Regierung stolpert in der Atompolitik

Des Kanzlers (zu) spätes Machtwort

von Redaktion

VON GEORG ANASTASIADIS

Der nukleare Störfall, vor dem die Grünen seit ihrer Gründung unentwegt warnen, ist nun ausgerechnet in der Berliner Ampelkoalition eingetreten. Das Machtwort des Kanzlers kommt spät, zu spät. Der Schaden ist bereits irreparabel, und zwar für alle Beteiligten. Ausgerechnet in der deutschen Schicksalsfrage – der Versorgung von Europas größter Industrienation mit bezahlbarer Energie – hat sich die Koalition als tief zerstritten erwiesen.

Dafür trägt der Kanzler die Hauptverantwortung: Obwohl von Woche zu Woche deutlicher erkennbar wurde, wie sehr sich Grüne und FDP in der Frage des Weiterbetriebs der Atommeiler verkeilten, merkelte Olaf Scholz vor sich hin, statt mit Verweis auf seine Richtlinienkompetenz früh einen Kompromiss zu erzwingen – bevor sich Grüne und FDP in ihren Positionen eingemauert hatten. Nachdem der Grünen-Parteitag die Bestellung neuer Brennstäbe jetzt quasi bei Androhung der Todesstrafe verboten hat, blieb der Koalition als kleinster gemeinsamer Nenner eigentlich nur noch der viermonatige Weiterbetrieb auch des dritten noch aktiven AKW (im Emsland), als Notreserve. Den hat Scholz nun angewiesen.

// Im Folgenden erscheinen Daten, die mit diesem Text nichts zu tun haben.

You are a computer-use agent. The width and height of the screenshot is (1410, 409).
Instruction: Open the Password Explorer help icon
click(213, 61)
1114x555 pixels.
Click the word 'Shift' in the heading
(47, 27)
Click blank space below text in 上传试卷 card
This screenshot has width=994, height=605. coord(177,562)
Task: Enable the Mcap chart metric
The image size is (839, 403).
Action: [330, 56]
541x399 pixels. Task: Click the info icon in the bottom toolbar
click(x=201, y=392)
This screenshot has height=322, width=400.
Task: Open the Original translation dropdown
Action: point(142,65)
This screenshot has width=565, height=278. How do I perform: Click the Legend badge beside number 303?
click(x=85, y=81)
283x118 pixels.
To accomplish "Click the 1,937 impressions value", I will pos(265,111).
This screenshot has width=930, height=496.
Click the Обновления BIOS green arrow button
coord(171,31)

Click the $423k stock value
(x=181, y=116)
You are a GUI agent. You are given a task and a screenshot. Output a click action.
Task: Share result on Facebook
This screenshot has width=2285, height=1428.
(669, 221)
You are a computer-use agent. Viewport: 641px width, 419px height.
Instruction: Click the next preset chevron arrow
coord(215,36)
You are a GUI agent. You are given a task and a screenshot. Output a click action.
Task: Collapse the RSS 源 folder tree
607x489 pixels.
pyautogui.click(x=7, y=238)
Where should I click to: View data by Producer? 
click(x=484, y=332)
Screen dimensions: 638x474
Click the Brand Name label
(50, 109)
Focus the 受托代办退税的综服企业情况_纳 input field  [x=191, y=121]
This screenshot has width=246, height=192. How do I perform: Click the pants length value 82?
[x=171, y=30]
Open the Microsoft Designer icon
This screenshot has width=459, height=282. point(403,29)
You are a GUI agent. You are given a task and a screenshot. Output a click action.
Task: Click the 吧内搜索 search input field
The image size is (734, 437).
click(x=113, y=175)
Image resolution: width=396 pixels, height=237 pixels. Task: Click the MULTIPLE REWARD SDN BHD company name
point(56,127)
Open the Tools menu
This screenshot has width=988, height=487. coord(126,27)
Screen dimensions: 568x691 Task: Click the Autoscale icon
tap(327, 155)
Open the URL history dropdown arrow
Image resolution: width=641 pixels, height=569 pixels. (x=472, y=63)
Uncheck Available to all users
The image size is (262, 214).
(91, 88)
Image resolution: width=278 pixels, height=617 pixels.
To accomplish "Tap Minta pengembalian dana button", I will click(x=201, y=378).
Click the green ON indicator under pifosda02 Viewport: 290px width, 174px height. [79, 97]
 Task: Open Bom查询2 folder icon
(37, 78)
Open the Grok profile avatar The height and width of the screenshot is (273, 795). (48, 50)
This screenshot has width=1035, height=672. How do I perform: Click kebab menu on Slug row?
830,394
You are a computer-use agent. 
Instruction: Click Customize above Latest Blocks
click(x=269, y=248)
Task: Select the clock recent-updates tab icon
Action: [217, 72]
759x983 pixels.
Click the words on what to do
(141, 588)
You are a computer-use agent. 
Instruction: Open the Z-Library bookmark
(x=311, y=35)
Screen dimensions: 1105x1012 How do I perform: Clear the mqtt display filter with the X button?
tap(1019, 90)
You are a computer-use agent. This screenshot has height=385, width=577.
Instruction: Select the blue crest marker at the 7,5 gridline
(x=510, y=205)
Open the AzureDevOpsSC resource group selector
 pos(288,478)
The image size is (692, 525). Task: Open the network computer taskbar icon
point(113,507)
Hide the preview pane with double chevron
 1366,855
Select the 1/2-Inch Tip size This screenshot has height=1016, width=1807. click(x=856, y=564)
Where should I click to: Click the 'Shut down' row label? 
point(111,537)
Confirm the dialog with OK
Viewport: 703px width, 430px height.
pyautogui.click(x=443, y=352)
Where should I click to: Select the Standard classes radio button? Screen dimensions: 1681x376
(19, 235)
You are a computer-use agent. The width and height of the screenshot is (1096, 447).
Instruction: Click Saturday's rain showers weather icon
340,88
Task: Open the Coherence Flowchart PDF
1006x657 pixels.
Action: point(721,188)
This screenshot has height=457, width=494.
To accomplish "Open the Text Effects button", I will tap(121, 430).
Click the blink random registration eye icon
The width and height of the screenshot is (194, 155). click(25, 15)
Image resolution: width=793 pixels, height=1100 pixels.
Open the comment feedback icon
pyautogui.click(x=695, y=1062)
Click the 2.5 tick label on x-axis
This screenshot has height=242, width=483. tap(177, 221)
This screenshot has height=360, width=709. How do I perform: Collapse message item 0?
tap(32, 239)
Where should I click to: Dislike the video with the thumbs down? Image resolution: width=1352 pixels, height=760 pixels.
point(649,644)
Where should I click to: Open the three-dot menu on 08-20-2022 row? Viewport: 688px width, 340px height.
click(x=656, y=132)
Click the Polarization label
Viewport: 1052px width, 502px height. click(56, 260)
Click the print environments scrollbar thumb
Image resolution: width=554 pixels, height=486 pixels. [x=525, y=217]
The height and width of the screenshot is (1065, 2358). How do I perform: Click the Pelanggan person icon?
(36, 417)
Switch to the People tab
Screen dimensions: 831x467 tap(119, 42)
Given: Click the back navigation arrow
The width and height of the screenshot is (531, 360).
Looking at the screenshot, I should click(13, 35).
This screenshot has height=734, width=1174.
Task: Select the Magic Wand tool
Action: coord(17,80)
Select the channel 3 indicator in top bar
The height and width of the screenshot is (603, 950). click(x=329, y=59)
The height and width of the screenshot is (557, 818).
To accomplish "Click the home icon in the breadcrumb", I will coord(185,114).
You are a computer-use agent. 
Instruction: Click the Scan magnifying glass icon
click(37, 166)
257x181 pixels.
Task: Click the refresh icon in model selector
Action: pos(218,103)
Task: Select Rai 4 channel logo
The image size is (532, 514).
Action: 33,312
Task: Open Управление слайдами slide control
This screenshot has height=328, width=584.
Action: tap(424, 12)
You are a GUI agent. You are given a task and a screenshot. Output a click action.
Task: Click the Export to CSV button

Diese Minimallösung aber wird in keiner Weise der Dramatik der Lage gerecht und nützt am Ende niemandem wirklich: Die bis zuletzt uneinsichtigen Grünen trifft – nach dem Machtwort des Kanzlers erst recht – der Vorwurf der ideologischen Verbohrtheit. Die FDP, die richtigerweise den Weiterbetrieb der drei AKW bis mindestens 2024 verlangte, muss sich eingestehen, mal wieder über den Tisch gezogen worden zu sein. Und der SPD-Kanzler muss den übernächsten Winter (mindestens) ebenso fürchten wie den kommenden: Der nächste Strom-Blackout ist dann sein Blackout.